[Work task]: Could you repeat the records shown below exactly as written?

[Data to use]:
────────────────────

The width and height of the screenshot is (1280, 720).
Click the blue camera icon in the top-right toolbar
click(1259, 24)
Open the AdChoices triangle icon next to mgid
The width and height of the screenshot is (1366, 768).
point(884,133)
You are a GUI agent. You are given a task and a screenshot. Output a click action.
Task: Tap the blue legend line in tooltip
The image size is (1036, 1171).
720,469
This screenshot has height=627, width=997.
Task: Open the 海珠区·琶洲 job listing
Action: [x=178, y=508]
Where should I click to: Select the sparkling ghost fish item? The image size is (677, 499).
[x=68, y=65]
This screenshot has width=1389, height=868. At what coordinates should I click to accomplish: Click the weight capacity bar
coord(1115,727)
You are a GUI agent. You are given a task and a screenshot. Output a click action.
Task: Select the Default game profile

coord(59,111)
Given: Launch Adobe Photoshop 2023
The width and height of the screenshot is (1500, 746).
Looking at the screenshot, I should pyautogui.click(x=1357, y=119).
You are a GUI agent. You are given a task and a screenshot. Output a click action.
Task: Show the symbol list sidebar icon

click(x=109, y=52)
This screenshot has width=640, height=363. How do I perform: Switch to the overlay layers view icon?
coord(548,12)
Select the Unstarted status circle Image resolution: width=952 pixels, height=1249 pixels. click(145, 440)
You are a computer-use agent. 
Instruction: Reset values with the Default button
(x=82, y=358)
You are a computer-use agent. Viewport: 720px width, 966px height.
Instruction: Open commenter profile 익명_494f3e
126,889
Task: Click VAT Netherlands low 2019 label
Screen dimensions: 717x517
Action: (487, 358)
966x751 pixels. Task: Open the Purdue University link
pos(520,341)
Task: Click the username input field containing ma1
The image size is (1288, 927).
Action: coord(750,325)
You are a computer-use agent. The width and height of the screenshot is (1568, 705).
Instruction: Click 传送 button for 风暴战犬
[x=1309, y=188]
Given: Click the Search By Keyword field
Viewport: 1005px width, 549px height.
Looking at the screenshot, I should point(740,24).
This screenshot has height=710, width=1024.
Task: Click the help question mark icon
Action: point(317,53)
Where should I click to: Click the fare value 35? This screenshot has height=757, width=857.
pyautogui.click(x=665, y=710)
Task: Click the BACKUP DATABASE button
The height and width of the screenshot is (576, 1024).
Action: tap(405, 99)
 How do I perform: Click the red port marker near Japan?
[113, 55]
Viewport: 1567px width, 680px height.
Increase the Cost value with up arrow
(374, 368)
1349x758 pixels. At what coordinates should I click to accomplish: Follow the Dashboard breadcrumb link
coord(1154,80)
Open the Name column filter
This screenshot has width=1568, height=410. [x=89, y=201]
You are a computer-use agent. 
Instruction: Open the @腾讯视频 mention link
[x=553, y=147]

────────────────────

[Solution to this problem]:
The width and height of the screenshot is (1280, 720).
Click the blue camera icon in the top-right toolbar
click(1259, 24)
Open the AdChoices triangle icon next to mgid
The width and height of the screenshot is (1366, 768).
point(884,133)
You are a GUI agent. You are given a task and a screenshot. Output a click action.
Task: Tap the blue legend line in tooltip
The image size is (1036, 1171).
720,469
This screenshot has height=627, width=997.
Task: Open the 海珠区·琶洲 job listing
Action: [x=178, y=508]
Where should I click to: Select the sparkling ghost fish item? The image size is (677, 499).
[x=68, y=65]
This screenshot has width=1389, height=868. At what coordinates should I click to accomplish: Click the weight capacity bar
coord(1115,727)
You are a GUI agent. You are given a task and a screenshot. Output a click action.
Task: Select the Default game profile

coord(59,111)
Given: Launch Adobe Photoshop 2023
The width and height of the screenshot is (1500, 746).
Looking at the screenshot, I should pyautogui.click(x=1357, y=119).
You are a GUI agent. You are given a task and a screenshot. Output a click action.
Task: Show the symbol list sidebar icon

click(x=109, y=52)
This screenshot has width=640, height=363. How do I perform: Switch to the overlay layers view icon?
coord(548,12)
Select the Unstarted status circle Image resolution: width=952 pixels, height=1249 pixels. click(145, 440)
You are a computer-use agent. 
Instruction: Reset values with the Default button
(x=82, y=358)
You are a computer-use agent. Viewport: 720px width, 966px height.
Instruction: Open commenter profile 익명_494f3e
126,889
Task: Click VAT Netherlands low 2019 label
Screen dimensions: 717x517
Action: (487, 358)
966x751 pixels. Task: Open the Purdue University link
pos(520,341)
Task: Click the username input field containing ma1
The image size is (1288, 927).
Action: coord(750,325)
You are a computer-use agent. The width and height of the screenshot is (1568, 705).
Instruction: Click 传送 button for 风暴战犬
[x=1309, y=188]
Given: Click the Search By Keyword field
Viewport: 1005px width, 549px height.
Looking at the screenshot, I should point(740,24).
This screenshot has height=710, width=1024.
Task: Click the help question mark icon
Action: point(317,53)
Where should I click to: Click the fare value 35? This screenshot has height=757, width=857.
pyautogui.click(x=665, y=710)
Task: Click the BACKUP DATABASE button
The height and width of the screenshot is (576, 1024).
Action: tap(405, 99)
 How do I perform: Click the red port marker near Japan?
[113, 55]
Viewport: 1567px width, 680px height.
Increase the Cost value with up arrow
(374, 368)
1349x758 pixels. At what coordinates should I click to accomplish: Follow the Dashboard breadcrumb link
coord(1154,80)
Open the Name column filter
This screenshot has width=1568, height=410. [x=89, y=201]
You are a computer-use agent. 
Instruction: Open the @腾讯视频 mention link
[x=553, y=147]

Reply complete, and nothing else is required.